The Age of Reason has long taken hold of Western Civ. There are holdouts, notably Latin American, portions of South America, Africa, as well as much of the Islamic world. India, too, and much of the third world is still imbued with the color of religious certainty.

Within the scope of the Christian world, the US has remained tottering on the edge of the precipice over which it looks into the rather heady depths of a Slough of Despond (some would call it Hell itself). It still can be called a religious nation. Especially below the Mason-Dixon line, where churches line the streets like lamp posts, and quite large ones at that. Wednesday night Bible studies are not uncommon in the South, and many a mission group spends their vacations helping those within disaster areas or just helping plant churches in less fervent locales.

These are predominately fundamentalist folk. Literalists. Bible-believers. Not only that, but King James Bible believers. They believe in miracles, now and historically. They trust in a risen Savior. In a Jesus born of a virgin. They believe in being "born again" though the definition can blur between sects, even within sects. Sex, if you were wondering, is a grave sin...except between consenting adults of the opposite gender. Homosexuality is a sin--but love the sinner!

These denominations received their calling cards in the 19th century, being born of a division that threatened to wreck the whole of Christianity. The Age of Reason, begun centuries before, caused many a Bible scholar to question the historicity of biblical events. Philologists pointed out discrepancies in the Bible and also that certain books of the Bible could not have been written by the same person, and were most likely compilations of different writings over a span of time. Some questioned the authenticity of certain books, others that the Gospel writers didn't in fact author their pseudonymous writings (and Paul's letters to Timothy and Titus were deemed of another's pen, as was Hebrews and some others). Moses, they averred--nay, proved!--had not written the Pentateuch (but this is obvious since Moses did apparently died prior to the terminus of the Torah!)

Great scholars had so belittled and damaged the Christian idea of the Bible, scholars such as Schleiermacher and Julius Wellhausen, not to mention the kerfuffle over Darwin, and that amazing treatise Essays and Reviews, that the religion itself must have seemed to some on the verge of toppling over. Then the Moody Bible Institute was founded in Chicago and a new age had begun. An Age that not only beat back the scholars but made them not even a distant memory.

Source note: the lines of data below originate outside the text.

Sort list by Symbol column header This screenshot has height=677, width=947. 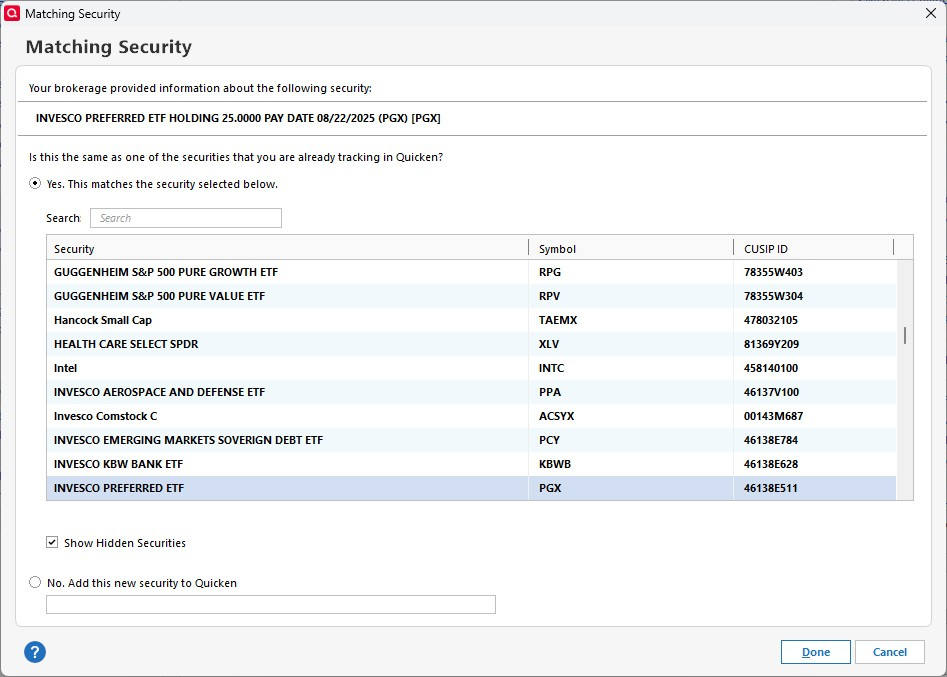(630, 248)
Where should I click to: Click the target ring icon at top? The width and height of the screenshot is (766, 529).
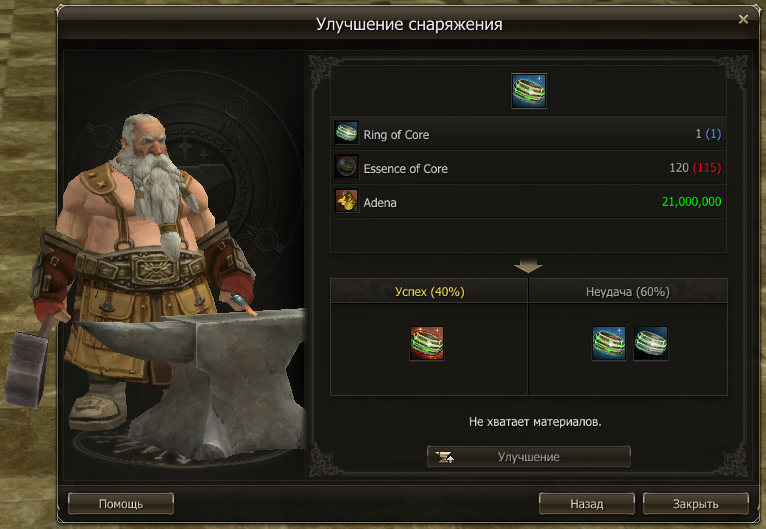[x=529, y=91]
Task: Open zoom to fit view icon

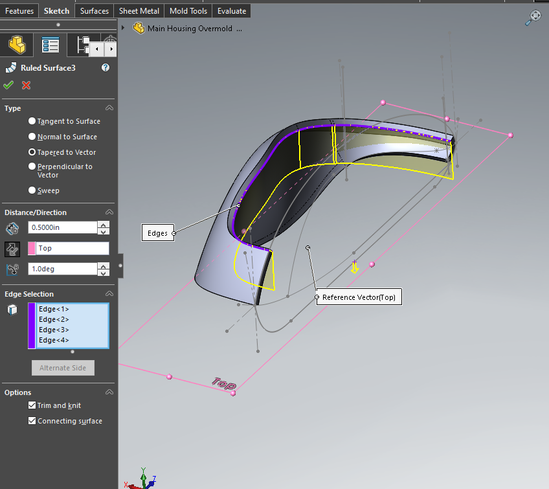Action: pos(533,17)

That did not guarantee a victory, however. Though the new fundamentalist crowd did succeed in forging a new religious imagination (one hesitates before calling it Truth) the common people and the learned elite fell away from the fold, churches, especially those of the "main line" sort with their liberal theologies and progressive ideas, became empty, coffers decidedly not full, and many of these churches simply faded away and closed their doors. The fundamentalists were a stauncher people, more extreme in their political and religious views. They were going to hang around longer. But even though they may be still paying their bills, they too are seeing the writing on the wall.

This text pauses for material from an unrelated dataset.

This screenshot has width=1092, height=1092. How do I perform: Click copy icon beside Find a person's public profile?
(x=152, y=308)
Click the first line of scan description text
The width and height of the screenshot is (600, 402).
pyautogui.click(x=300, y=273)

The nones have arrived and are making their presence known.

The nones are those, chiefly millennials, who are unwilling to direct their spirituality toward one denomination, even toward any religion;s name whatsoever. That isn't the same thing as saying they are not spiritual. In polls they seem to bend to some nebulous spirituality, but unwilling to label it as "religious." They do not like churches. They do not read the Bible. They have the temerity to believe in science.

All this pits the fundamentalists against the common Joe, who dislikes churches and names like Jesus, Joseph, and Mary. These nones do not seem to believe in miracles: though perhaps it is only the miracles of the Bible they do not believe in. New Age miracles still hold some power over many.

So it seems we've come full circle. Reason began to defeat religion which counterattacked and while winning for quite some time is now giving way to reason once again.

We live in an Age of Doubt. I propose that we build a church out of doubt. I propose that we use this mythology that we have built up (and attempted to paint over with a literal brush) to teach again what myth can teach us: that the world is mystery, even though science tells us so many things about it. Myth, the story of doubt, gives us a way of knowing truth without the lie of the literal, without the pretending. Myth, the story of truth, gives us a way of conveying deep ideas of truthful paths, but all colored in doubt: there is no certainty, no undeniable that which can level someone with its pointy finger of judgment.

To become comfortable with the question, that is to live in doubt. To not insist on an answer, no one answer, to always leave open the idea of What is...? How is...? Where is...? To live without pretending is to seek the truth. Doubt is the new myth of our time. Embrace it.